---------- The records

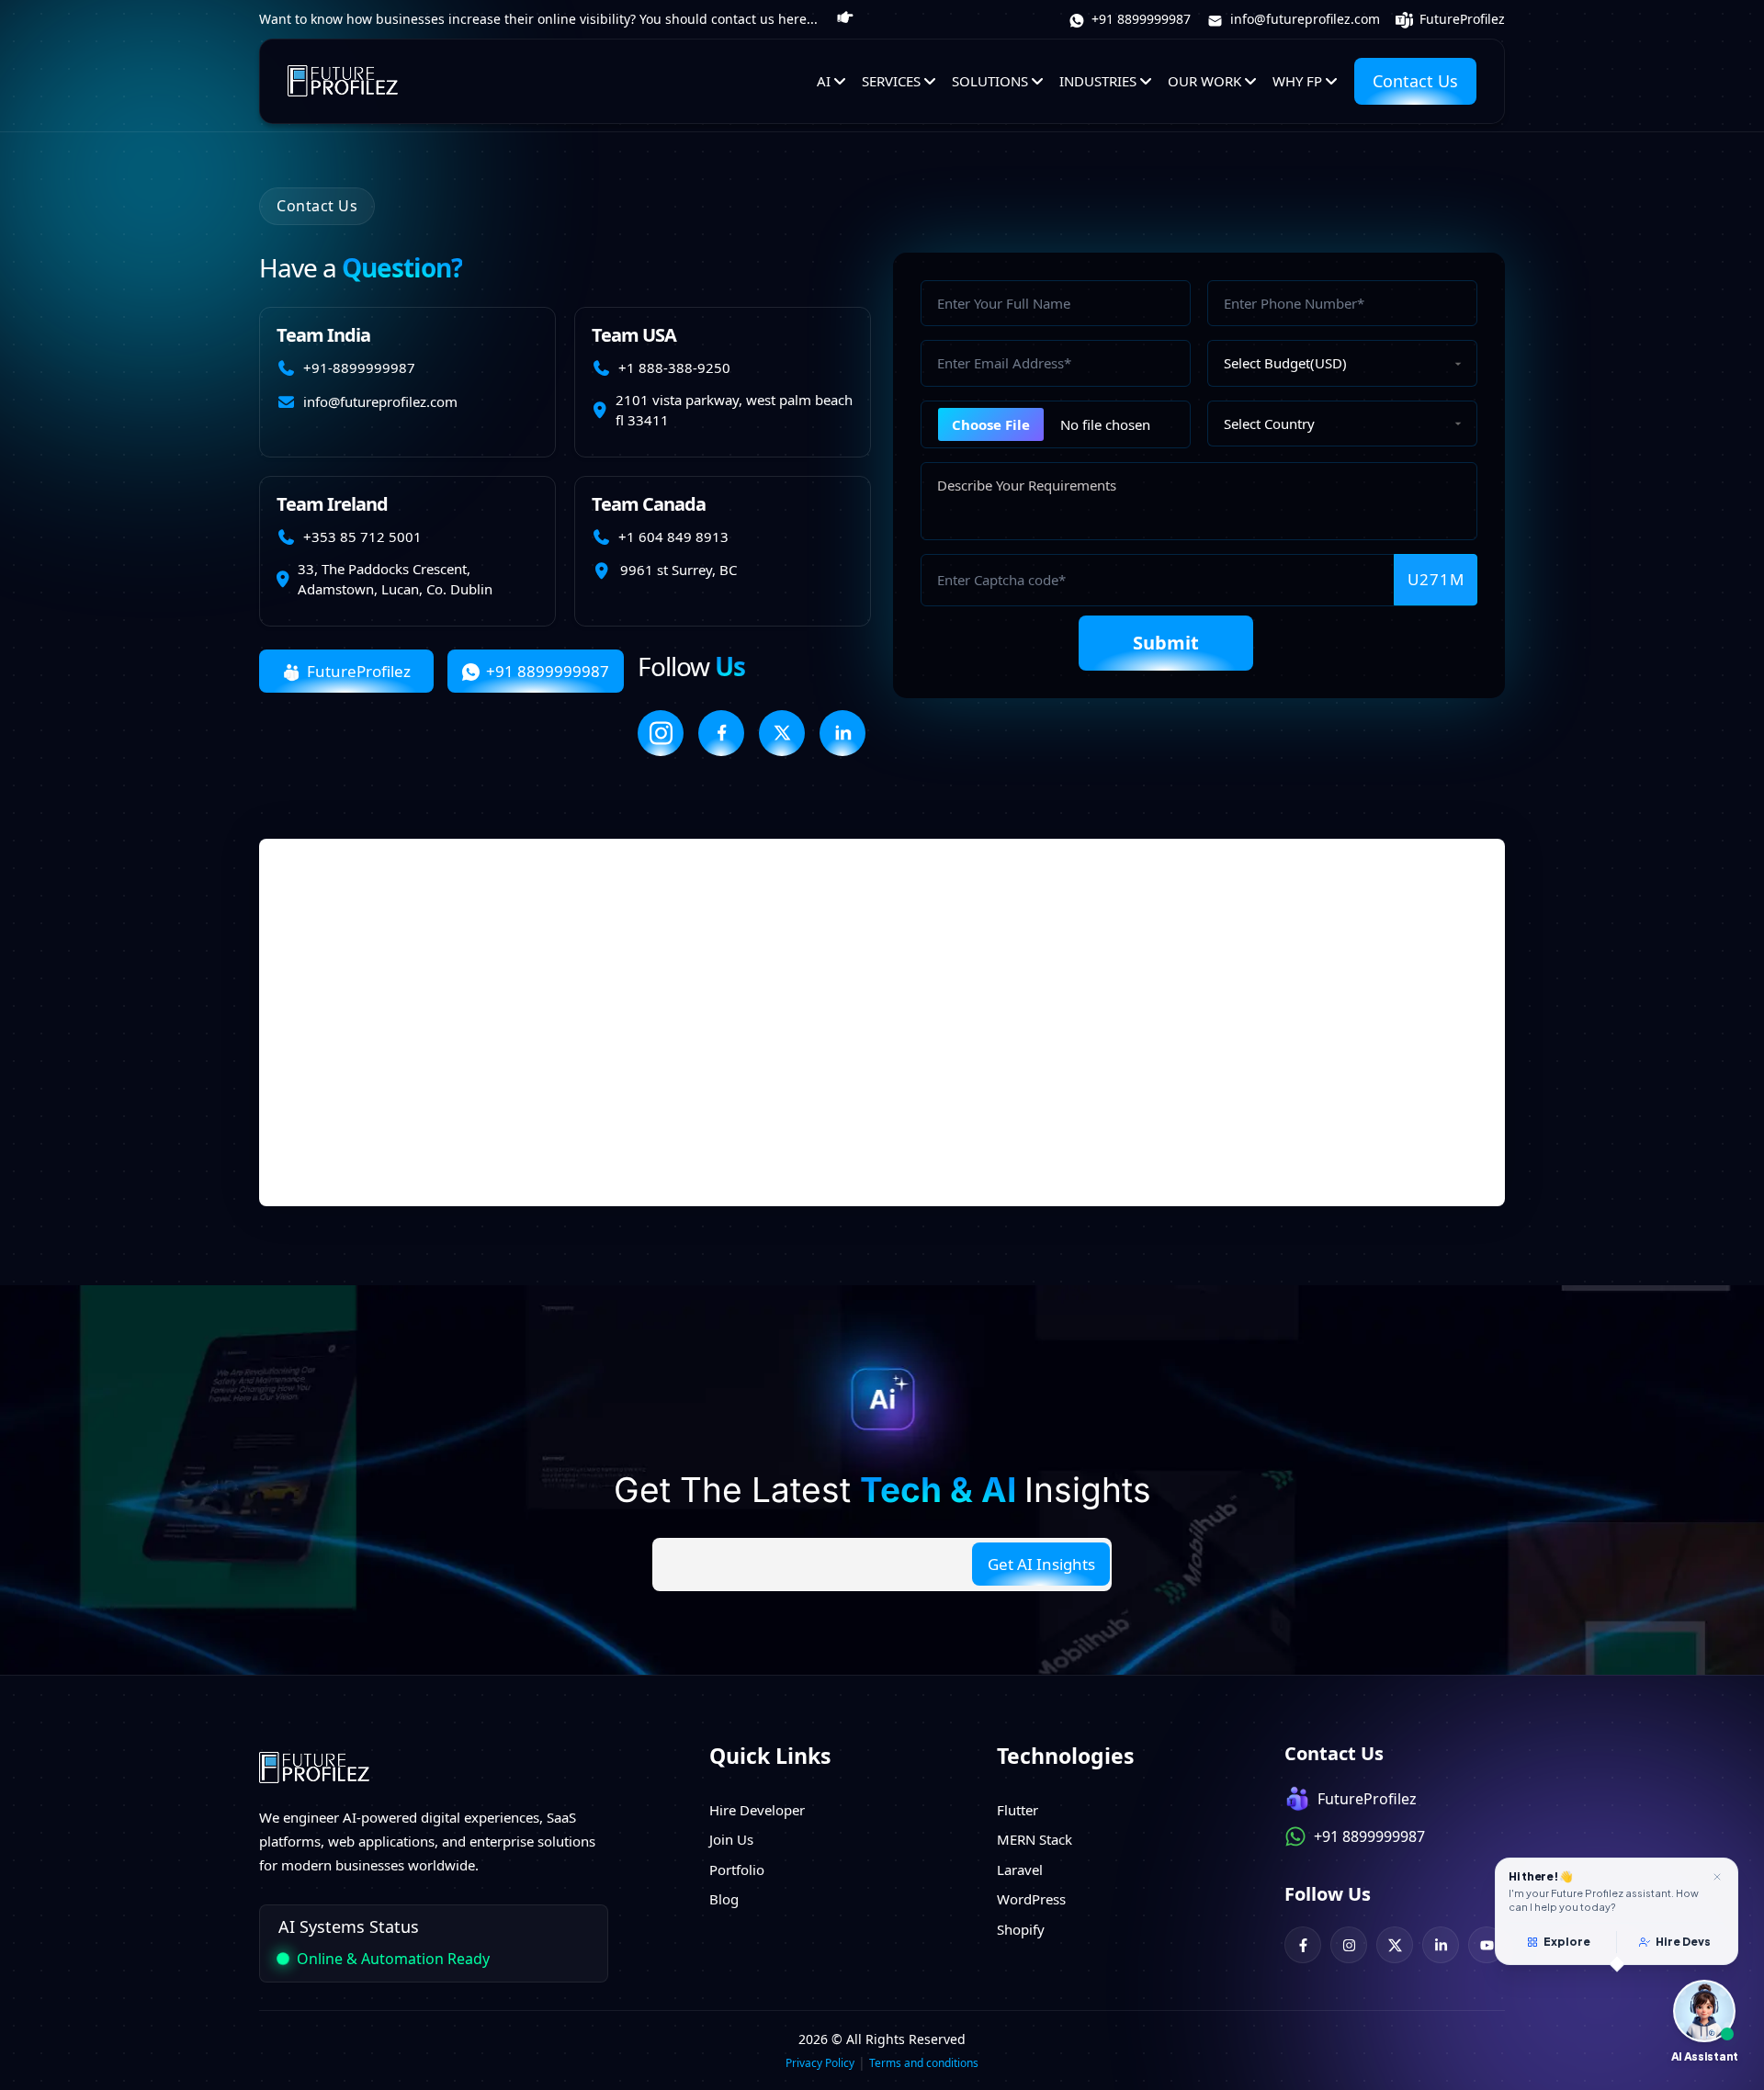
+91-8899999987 (359, 367)
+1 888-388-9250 (674, 367)
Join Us (731, 1839)
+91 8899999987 (1139, 19)
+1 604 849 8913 (673, 536)
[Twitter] (1394, 1944)
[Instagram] (1348, 1944)
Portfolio (736, 1869)
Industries (1097, 81)
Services (891, 81)
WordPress (1031, 1899)
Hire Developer (757, 1810)
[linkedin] (842, 733)
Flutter (1017, 1810)
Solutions (990, 81)
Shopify (1021, 1929)
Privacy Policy (820, 2063)
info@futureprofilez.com (1303, 19)
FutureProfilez (1460, 19)
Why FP (1297, 81)
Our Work (1204, 81)
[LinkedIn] (1440, 1944)
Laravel (1020, 1869)
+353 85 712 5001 (362, 536)
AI (824, 81)
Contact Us (1415, 81)
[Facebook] (1302, 1944)
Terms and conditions (923, 2063)
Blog (724, 1899)
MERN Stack (1034, 1839)
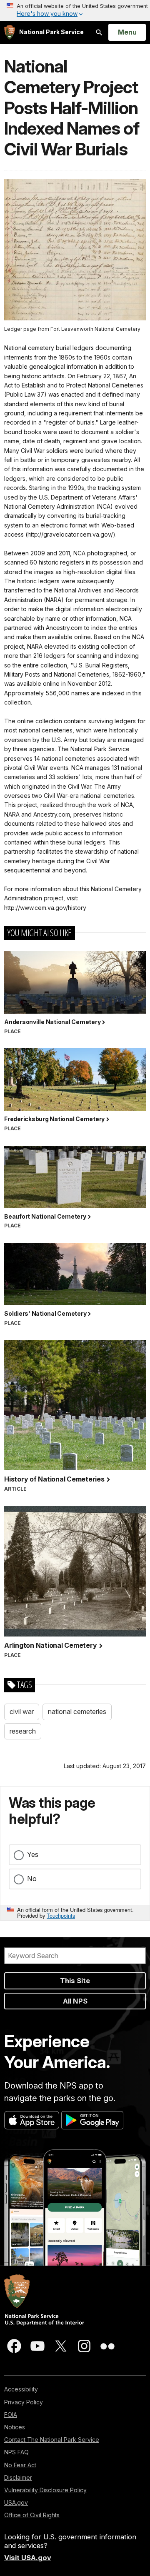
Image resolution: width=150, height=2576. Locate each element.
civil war (22, 1711)
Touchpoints (61, 1915)
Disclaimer (18, 2477)
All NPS (75, 2001)
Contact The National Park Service (51, 2439)
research (23, 1731)
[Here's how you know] (75, 10)
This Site (75, 1980)
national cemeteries (77, 1711)
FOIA (10, 2414)
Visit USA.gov (27, 2558)
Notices (14, 2427)
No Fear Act (20, 2465)
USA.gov (16, 2502)
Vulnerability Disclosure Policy (45, 2490)
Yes (32, 1854)
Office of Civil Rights (32, 2515)
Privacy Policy (23, 2402)
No (32, 1878)
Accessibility (21, 2389)
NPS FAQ (16, 2452)
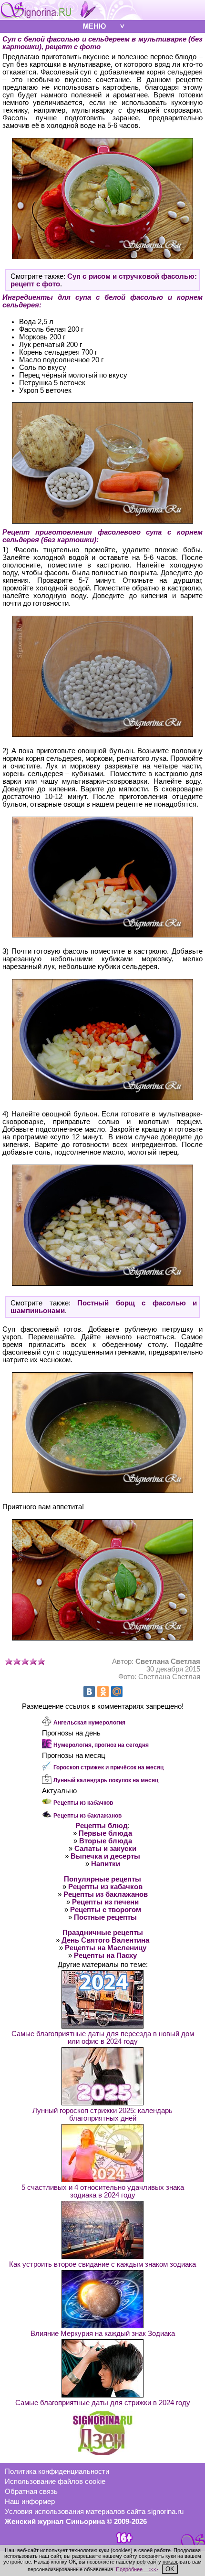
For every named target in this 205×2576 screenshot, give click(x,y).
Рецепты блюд (101, 1825)
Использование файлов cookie (55, 2481)
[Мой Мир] (117, 1691)
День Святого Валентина (105, 1940)
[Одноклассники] (103, 1691)
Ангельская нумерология (89, 1722)
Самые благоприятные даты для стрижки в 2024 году (102, 2403)
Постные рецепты (105, 1917)
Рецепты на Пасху (105, 1955)
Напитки (105, 1864)
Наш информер (30, 2501)
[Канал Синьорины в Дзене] (102, 2453)
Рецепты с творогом (105, 1910)
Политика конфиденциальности (57, 2471)
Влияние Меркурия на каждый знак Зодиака (103, 2333)
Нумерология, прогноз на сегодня (101, 1745)
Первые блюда (105, 1833)
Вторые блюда (105, 1841)
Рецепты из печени (105, 1902)
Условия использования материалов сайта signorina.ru (94, 2511)
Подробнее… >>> (137, 2569)
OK (169, 2569)
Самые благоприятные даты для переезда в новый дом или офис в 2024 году (102, 2037)
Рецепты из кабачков (83, 1802)
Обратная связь (31, 2491)
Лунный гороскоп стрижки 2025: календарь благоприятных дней (102, 2114)
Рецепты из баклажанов (87, 1815)
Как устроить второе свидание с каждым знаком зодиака (102, 2264)
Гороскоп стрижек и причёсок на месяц (108, 1767)
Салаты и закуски (105, 1848)
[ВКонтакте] (89, 1691)
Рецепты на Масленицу (105, 1948)
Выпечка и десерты (105, 1856)
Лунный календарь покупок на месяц (105, 1780)
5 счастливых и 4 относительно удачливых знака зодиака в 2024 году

--------------------

» **Exercise requirements**
Please retype the records above exactly, leaving every image out.

» **Final answer**
+91-8899999987 (359, 367)
+1 888-388-9250 (674, 367)
Join Us (731, 1839)
+91 8899999987 (1139, 19)
+1 604 849 8913 (673, 536)
[Twitter] (1394, 1944)
[Instagram] (1348, 1944)
Portfolio (736, 1869)
Industries (1097, 81)
Services (891, 81)
WordPress (1031, 1899)
Hire Developer (757, 1810)
[linkedin] (842, 733)
Flutter (1017, 1810)
Solutions (990, 81)
Shopify (1021, 1929)
Privacy Policy (820, 2063)
info@futureprofilez.com (1303, 19)
FutureProfilez (1460, 19)
Why FP (1297, 81)
Our Work (1204, 81)
[LinkedIn] (1440, 1944)
Laravel (1020, 1869)
+353 85 712 5001 (362, 536)
AI (824, 81)
Contact Us (1415, 81)
[Facebook] (1302, 1944)
Terms and conditions (923, 2063)
Blog (724, 1899)
MERN Stack (1034, 1839)
Image resolution: width=150, height=2576. Locate each element.
civil war (22, 1711)
Touchpoints (61, 1915)
Disclaimer (18, 2477)
All NPS (75, 2001)
Contact The National Park Service (51, 2439)
research (23, 1731)
[Here's how you know] (75, 10)
This Site (75, 1980)
national cemeteries (77, 1711)
FOIA (10, 2414)
Visit USA.gov (27, 2558)
Notices (14, 2427)
No Fear Act (20, 2465)
USA.gov (16, 2502)
Vulnerability Disclosure Policy (45, 2490)
Yes (32, 1854)
Office of Civil Rights (32, 2515)
Privacy Policy (23, 2402)
No (32, 1878)
Accessibility (21, 2389)
NPS FAQ (16, 2452)
For every named target in this 205×2576 screenshot, give click(x,y).
Рецепты блюд (101, 1825)
Использование файлов cookie (55, 2481)
[Мой Мир] (117, 1691)
День Святого Валентина (105, 1940)
[Одноклассники] (103, 1691)
Ангельская нумерология (89, 1722)
Самые благоприятные даты для стрижки в 2024 году (102, 2403)
Постные рецепты (105, 1917)
Рецепты на Пасху (105, 1955)
Напитки (105, 1864)
Наш информер (30, 2501)
[Канал Синьорины в Дзене] (102, 2453)
Рецепты с творогом (105, 1910)
Политика конфиденциальности (57, 2471)
Влияние Меркурия на каждый знак Зодиака (103, 2333)
Нумерология, прогноз на сегодня (101, 1745)
Первые блюда (105, 1833)
Вторые блюда (105, 1841)
Рецепты из печени (105, 1902)
Условия использования материалов сайта signorina.ru (94, 2511)
Подробнее… >>> (137, 2569)
OK (169, 2569)
Самые благоприятные даты для переезда в новый дом или офис в 2024 году (102, 2037)
Рецепты из кабачков (83, 1802)
Обратная связь (31, 2491)
Лунный гороскоп стрижки 2025: календарь благоприятных дней (102, 2114)
Рецепты из баклажанов (87, 1815)
Как устроить второе свидание с каждым знаком зодиака (102, 2264)
Гороскоп стрижек и причёсок на месяц (108, 1767)
Салаты и закуски (105, 1848)
[ВКонтакте] (89, 1691)
Рецепты на Масленицу (105, 1948)
Выпечка и десерты (105, 1856)
Лунный календарь покупок на месяц (105, 1780)
5 счастливых и 4 относительно удачливых знака зодиака в 2024 году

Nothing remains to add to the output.